Les taxis se faufilent, s’arrêtent brusquement, klaxonnent. Les trajets peuvent être parfois très longs et très inconfortables. Avec de la chance, on peut avoir un taxi avec des ceintures mais on frôle souvent l’accident à plusieurs reprises. Les vendeurs de pare-chocs au bord de la route ne me rassurent pas et ne manquent pas de nous rappeler l’insécurité routière qui domine.

Je circule dans beaucoup d’ensembles de maisons, qui peuvent s’apparenter au Gated Community, accessibles uniquement la journée, ces îlots étant fermés le soir à partir d’une certaine heure. Cet ensemble de maisons privées fermées par une grille et parfois sous la vigilance d’un gardien démontre une fois de plus une insécurité urbaine et une segmentation sociale dans la ville.

J’ai pris beaucoup de photos dans ces taxis, des images immédiates, pas vraiment réfléchies, mon appareil découvre en même temps que moi les rues qui défilent dans le mouvement de la voiture.

Vue du taxi

Vue du taxi

Quartier aéroport.

Lors de notre dernière nuit à Lima, avant de prendre le bus pour Cuzco, nous avons fait le choix de dormir à proximité de la station de bus pour faire des économies de taxi. Ce soir là le chauffeur nous a déposé dans une rue déserte à la tombée de la nuit, où il était difficile de percevoir la signalétique de l’hôtel presque invisible. Dans la rue, se succèdent des maisons presque similaires et très peu éclairées. Les rues sont calmes et désertes. Ici pas de beaux revêtements de sol, mais seulement de la terre battue. A l’entrée de l’hôtel une lumière blanche assez crue, éclaire un chaton maigre qui cherche de quoi manger. Le chauffeur de taxi prend la peine de sonner à la porte de l’hôtel recouverte d’une grille et de s’assurer que nous rentrons bien à l’intérieur. A l’intérieur, quelques fauteuils un peu défraîchis se reflètent dans le carrelage blanc et donnent à la pièce un caractère froid et austère. En effet, tout est ici réduit à l’essentiel : pas de couleur ou de décor superflu.

Vue du bus

Vue du bus

Le lendemain matin une longue route nous attend : il nous faut 20 heures de transport pour rejoindre Cuzco. Les sensations dans le bus sont bien différentes de celles du taxi. Plus imposant, il se fait respecter sur la route. La vue change également, on regarde la ville avec une certaine hauteur, on a la sensation de s’éloigner d’elle et en même temps le champ de vision s’élargit. Les perspectives sont plus profondes et les bâtiments plus visibles.

Vue du bus

Vue du bus

A la sortie de la ville, le décor change à nouveau : les collines sablonneuses laissent apparaître des industries, des cultures éparses et des habitats spontanés en tôle. Le décor devient de moins en moins dense pour laisser place au désert de sable.

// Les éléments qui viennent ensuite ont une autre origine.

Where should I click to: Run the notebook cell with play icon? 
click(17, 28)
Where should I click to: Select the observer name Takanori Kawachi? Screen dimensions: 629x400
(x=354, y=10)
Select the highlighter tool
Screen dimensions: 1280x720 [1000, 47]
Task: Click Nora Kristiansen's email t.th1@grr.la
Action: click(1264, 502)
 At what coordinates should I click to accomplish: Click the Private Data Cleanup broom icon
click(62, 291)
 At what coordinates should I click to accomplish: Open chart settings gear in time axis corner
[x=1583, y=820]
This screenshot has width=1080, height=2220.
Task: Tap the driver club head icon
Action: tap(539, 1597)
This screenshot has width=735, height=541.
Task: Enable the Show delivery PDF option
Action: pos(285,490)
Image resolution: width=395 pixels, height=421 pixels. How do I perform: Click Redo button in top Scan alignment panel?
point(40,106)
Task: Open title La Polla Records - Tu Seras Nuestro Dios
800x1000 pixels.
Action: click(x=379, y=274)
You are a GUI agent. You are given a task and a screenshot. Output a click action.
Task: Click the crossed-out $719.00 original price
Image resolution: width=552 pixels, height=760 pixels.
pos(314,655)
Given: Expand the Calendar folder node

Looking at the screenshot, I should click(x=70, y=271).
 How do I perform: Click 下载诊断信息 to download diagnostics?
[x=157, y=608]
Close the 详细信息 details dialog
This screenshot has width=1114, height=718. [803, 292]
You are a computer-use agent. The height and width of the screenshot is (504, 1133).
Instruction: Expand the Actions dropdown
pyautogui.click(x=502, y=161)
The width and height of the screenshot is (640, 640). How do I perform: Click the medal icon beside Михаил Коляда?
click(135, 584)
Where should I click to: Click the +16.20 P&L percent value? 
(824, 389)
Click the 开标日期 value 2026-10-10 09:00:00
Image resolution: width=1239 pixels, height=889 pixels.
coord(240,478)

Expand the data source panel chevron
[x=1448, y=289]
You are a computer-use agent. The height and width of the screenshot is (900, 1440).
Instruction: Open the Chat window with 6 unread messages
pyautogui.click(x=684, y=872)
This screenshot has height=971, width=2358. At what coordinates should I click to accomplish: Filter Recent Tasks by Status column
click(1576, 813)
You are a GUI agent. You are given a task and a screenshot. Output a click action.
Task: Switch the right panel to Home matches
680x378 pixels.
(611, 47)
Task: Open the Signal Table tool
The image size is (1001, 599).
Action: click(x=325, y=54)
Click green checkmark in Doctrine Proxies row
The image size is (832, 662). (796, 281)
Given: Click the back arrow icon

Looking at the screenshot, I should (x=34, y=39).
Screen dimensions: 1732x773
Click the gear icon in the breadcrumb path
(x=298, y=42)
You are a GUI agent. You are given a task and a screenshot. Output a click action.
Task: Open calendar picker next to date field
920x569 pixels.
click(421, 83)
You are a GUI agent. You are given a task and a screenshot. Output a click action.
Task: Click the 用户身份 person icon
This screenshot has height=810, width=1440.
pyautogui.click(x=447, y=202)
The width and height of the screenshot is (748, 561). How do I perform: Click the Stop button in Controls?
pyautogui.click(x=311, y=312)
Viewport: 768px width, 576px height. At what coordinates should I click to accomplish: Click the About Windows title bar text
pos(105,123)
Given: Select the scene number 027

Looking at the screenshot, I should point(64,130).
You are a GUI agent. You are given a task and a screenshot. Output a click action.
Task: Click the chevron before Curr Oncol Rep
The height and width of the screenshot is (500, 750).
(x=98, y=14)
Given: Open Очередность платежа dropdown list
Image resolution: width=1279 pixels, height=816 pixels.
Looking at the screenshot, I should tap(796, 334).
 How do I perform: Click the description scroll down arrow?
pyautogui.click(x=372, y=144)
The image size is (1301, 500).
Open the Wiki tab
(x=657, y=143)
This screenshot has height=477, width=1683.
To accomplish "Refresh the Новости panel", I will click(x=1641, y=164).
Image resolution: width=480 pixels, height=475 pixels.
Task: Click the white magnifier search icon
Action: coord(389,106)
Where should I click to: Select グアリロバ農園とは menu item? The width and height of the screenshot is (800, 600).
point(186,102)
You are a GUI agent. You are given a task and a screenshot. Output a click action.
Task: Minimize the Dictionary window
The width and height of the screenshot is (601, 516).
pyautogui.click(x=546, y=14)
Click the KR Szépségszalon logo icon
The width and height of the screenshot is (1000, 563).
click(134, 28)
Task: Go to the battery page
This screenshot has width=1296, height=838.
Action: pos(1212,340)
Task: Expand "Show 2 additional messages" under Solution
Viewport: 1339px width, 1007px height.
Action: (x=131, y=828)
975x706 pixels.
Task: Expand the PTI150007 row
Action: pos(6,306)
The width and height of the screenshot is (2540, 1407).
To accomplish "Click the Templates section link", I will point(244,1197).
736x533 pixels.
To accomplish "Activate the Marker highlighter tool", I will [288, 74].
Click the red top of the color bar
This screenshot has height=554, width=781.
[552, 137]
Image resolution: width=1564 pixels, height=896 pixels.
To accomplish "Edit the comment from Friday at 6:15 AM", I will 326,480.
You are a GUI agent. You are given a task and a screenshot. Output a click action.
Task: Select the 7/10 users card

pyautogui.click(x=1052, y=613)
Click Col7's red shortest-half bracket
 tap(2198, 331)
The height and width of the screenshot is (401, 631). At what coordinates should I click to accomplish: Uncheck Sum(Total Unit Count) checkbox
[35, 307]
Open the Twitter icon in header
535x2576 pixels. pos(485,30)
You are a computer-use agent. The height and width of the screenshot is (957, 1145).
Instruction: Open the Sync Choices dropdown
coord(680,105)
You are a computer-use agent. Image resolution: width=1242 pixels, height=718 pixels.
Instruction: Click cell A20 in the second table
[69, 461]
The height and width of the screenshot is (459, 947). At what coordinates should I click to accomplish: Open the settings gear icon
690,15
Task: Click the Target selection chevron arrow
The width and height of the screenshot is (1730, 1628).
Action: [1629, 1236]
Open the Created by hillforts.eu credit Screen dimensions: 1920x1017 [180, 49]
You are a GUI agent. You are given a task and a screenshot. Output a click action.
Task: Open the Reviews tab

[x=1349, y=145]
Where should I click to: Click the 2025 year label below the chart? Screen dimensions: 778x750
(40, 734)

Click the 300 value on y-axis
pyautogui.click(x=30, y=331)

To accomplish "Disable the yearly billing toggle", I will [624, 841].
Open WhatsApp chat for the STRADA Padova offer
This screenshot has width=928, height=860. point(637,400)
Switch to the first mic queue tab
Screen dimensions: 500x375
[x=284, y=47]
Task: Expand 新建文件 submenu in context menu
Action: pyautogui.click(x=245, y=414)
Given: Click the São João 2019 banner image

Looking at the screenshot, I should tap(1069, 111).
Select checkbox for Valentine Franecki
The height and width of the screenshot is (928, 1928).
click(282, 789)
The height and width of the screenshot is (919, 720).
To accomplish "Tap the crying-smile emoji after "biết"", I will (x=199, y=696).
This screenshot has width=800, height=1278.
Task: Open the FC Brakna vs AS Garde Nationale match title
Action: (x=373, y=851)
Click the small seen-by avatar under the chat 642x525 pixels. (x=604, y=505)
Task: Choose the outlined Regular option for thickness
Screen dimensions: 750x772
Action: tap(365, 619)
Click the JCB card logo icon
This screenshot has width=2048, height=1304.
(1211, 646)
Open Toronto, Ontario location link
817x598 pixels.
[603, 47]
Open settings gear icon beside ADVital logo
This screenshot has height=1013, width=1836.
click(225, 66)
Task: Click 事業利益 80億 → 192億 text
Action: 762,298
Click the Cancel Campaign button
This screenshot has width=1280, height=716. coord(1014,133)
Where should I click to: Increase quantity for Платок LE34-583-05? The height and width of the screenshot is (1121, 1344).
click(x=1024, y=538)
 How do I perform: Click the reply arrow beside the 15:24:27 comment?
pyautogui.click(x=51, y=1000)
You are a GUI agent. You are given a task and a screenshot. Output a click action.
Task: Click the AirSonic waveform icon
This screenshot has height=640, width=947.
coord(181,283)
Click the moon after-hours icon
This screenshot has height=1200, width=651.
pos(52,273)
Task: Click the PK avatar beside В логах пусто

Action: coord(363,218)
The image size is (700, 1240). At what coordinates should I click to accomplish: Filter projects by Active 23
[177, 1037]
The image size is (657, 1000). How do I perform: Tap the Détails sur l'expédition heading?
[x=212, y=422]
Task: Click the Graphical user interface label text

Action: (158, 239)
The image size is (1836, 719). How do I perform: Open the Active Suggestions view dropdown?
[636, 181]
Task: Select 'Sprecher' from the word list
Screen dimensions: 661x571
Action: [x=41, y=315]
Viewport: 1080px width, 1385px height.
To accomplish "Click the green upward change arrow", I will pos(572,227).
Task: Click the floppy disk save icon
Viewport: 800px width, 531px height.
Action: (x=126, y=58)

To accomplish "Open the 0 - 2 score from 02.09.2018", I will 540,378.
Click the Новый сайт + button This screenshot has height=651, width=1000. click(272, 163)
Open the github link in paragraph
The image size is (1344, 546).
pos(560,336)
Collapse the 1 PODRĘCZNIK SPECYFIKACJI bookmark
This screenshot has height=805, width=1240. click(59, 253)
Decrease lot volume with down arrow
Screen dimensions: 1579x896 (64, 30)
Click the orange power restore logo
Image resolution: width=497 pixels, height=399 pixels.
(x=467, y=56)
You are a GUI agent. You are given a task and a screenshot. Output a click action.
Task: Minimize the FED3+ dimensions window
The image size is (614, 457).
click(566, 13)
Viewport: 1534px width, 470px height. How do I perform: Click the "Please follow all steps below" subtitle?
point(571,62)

Toute la côte du Pérou est très désertique, il faut se rapprocher de la partie amazonienne pour voir des paysages verdoyants. Cuzco se situe à la limite entre les deux, c’est donc une ville d’une toute autre nature que Lima qui nous attend.

Marie Seiller

Voyage au Pérou du 5 au 22 février 2016

Bibliographie :

– Amérique précolombienne, Léonard, Jonathan Norton, Time-Life, 1973.

– L’architecture péruvienne, en quête d’identité, Maria- Luisa Aguilar de Vinatea, Mémoire ENSAN,  2007.

– Pérou et la civilisation inca, Wiesenthal, Geocolor, 1978.